-------- Data to examine
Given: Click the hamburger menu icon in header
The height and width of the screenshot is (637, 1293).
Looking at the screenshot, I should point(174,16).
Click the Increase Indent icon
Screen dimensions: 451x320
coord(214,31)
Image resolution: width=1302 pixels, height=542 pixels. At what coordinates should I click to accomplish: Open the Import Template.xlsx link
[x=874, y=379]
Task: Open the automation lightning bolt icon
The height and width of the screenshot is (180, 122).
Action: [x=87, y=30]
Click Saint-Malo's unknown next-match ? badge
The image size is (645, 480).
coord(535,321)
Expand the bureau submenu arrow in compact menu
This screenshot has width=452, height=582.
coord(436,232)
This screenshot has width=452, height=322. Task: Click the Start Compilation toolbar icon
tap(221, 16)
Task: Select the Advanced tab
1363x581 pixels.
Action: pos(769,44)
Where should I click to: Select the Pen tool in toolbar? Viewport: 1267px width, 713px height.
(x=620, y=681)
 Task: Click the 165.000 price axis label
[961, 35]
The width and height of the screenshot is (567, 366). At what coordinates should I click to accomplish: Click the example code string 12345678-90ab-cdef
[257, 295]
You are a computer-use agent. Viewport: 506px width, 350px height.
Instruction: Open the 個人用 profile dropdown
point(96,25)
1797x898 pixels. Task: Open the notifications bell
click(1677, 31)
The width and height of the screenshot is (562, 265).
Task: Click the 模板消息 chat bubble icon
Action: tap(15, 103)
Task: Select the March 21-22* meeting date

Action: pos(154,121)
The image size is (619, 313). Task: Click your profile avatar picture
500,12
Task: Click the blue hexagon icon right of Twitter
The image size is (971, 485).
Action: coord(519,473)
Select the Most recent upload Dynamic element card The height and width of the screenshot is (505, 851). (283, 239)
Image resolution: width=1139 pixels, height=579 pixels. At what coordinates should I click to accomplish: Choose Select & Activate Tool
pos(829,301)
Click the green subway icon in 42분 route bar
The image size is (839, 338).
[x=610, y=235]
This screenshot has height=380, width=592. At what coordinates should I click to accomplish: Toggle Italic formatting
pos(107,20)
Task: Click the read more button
----------------
> **Problem statement**
From the entries above, show each line that includes the string "menu".

> **Answer to the problem**
Given: Click the hamburger menu icon in header
Expand the bureau submenu arrow in compact menu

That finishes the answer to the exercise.